--- Start of SELECTED EXCERPT ---

W3C home > Mailing lists > Public > www-validator@w3.org > December 2002

Re: flakey charset detection

From: Nick Kew <nick@webthing.com>
Date: Wed, 4 Dec 2002 19:32:52 +0000 (GMT)
To: Karl Dubost <karl@w3.org>
cc: David Brownell <david-b@pacbell.net>, www-validator@w3.org
Message-ID: <Pine.LNX.4.21.0212041913170.1100-100000@jarl.webthing.com>

On Wed, 4 Dec 2002, Karl Dubost wrote:

> Could you give an URI of your document?

Quite.

> >p.s. Given that it's XHTML, I find the fact that it even _tried_
> >      using the META element to be worrisome ... that means that
> >      parsing this document as XML could give different results,
> >      which breaks all XHTML goals I ever heard.  Not that I've
> >      tracked XHTML recently, but this seems like trouble.

Was that XHTML served as HTML or XML?

--- End of SELECTED EXCERPT ---
--- Start of DATA EXCERPT ---

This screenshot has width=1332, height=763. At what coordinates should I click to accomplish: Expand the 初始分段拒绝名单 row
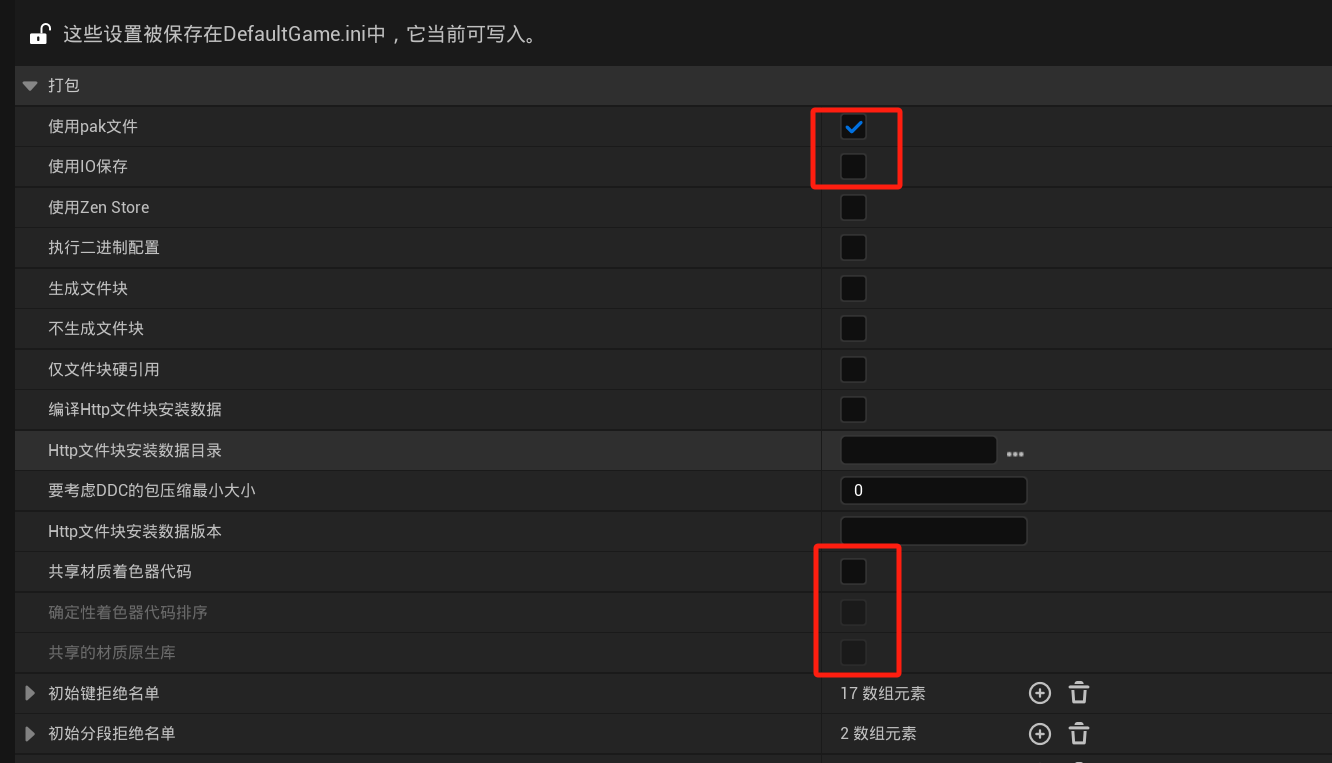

--- End of DATA EXCERPT ---

GOALS:
1 > In the mailing list message about flakey charset detection, who sent the message?
2 > Continue the mailing list message about flakey charset detection from its last sentence.
Nothing in the listing is required here.

ANSWERS PROVIDED:
1 > Nick Kew

2 >
> I put an XHTML 1.0 document encoded as UTF-8
> http://www.w3.org/QA/2002/12/xhtml-utf-8.html
> 
> without Meta or XML Declaration,

> HEAD http://www.w3.org/QA/2002/12/xhtml-utf-8.html
> 200 OK
> Date: Wed, 04 Dec 2002 16:55:58 GMT
> Content-Type: text/html; charset=iso-8859-1

By serving it as text/html, you're telling us HTML rules apply, including
the charset you sent with it.  More specifically, Appendix-wossname rules
for XHTML, which (as Hixie has demonstrated) leads to unavoidable
contradictions.


> BUT It validates with the wrong encoding.

Erm, it validates correctly as iso-8859-1 under the above rules.
Your example is valid - even if it doesn't mean what it should -
as latin1!

> An XML declaration is not required in all XML documents; however 
> XHTML document authors are strongly encouraged to use XML 
> declarations in all their documents. Such a declaration is required 
> when the character encoding of the document is other than the default 
> UTF-8 or UTF-16 and no encoding was determined by a higher-level 
> protocol.

In this instance, an encoding was determined by HTTP, which
presumably counts as a "higher-level protocol" in the above.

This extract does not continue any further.